Fig. 6

Differentially regulated transcriptional network in PHF14 depleted cells. a Pathway analysis proposed a PHF14-dependent regulation of Wnt-β-Catenin signaling pathway. Genes clusters were presented with red (− Log₂FC ≥ 1) or green color (− Log₂FC ≤ − 1). The color depth was correlated with the difference in gene expression. b Western blots showed that the levels of p-β-catenin and β-catenin decreased upon PHF14 knockdown. c PHF14-depleted cells showed higher tolerance to IWR-1-mediated inhibition of cell growth. U251 cells of both groups were treated with increased doses of IWR-1 for 48 h before determined by CCK-8 assay (450 nm). Results from three replicated experiment are shown, error bars represent standard deviation.

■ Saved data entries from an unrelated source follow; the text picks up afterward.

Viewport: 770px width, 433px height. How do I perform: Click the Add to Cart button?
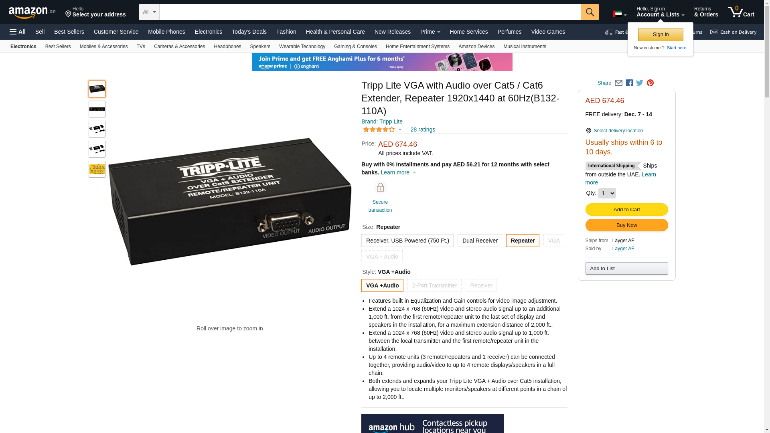tap(626, 210)
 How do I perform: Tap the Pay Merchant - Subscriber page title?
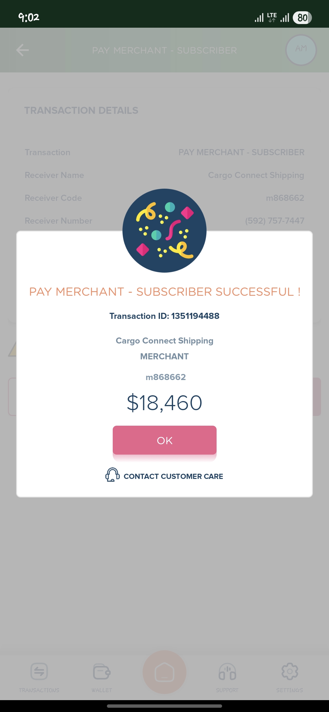(165, 50)
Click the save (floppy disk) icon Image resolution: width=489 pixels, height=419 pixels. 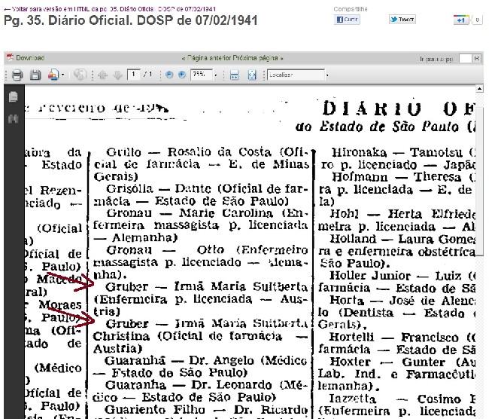point(35,75)
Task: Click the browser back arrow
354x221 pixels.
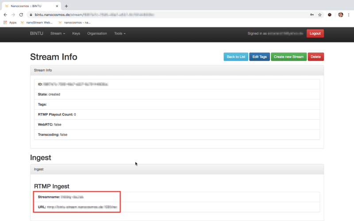Action: click(5, 15)
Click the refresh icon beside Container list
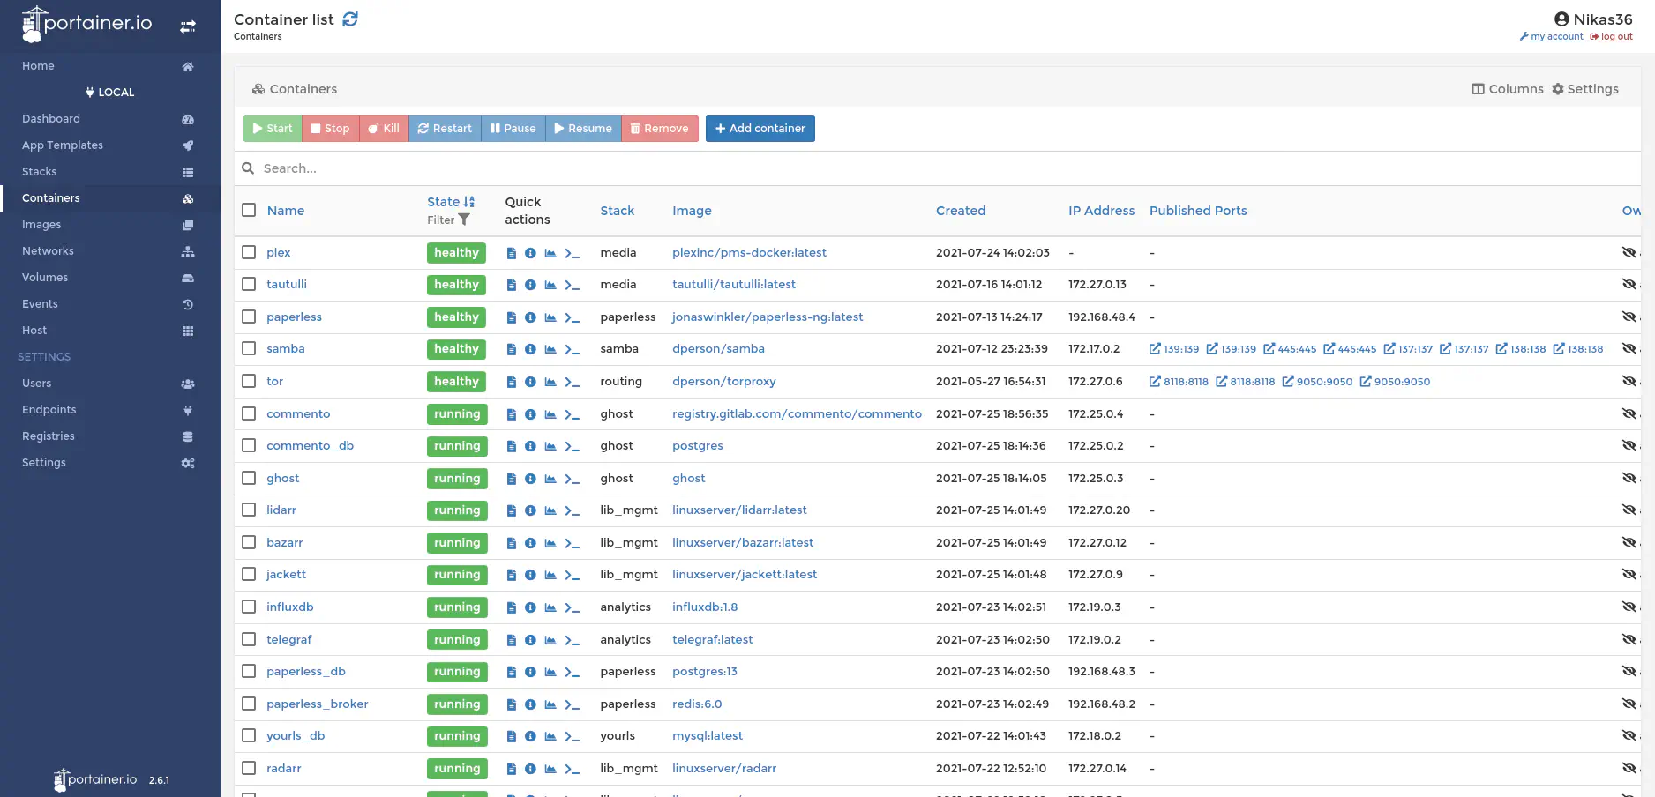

IC50 value was determined by dose–response variable slope analysis using Graphpad Prism 7. d Quantitative RT-PCR indicated reduced mRNA level of several markers of EMT (epithelial–mesenchymal transition), PRO (Proliferation) and angiogenesis. e The high correlation of RNA expression between PHF14 and genes code for members of PRC2 including EED, EZH2, SUZ12 and RBBP4 was proved by correlation analysis. (*P < 0.05; **P = 0.01; ***P < 0.001; ****P < 0.0001)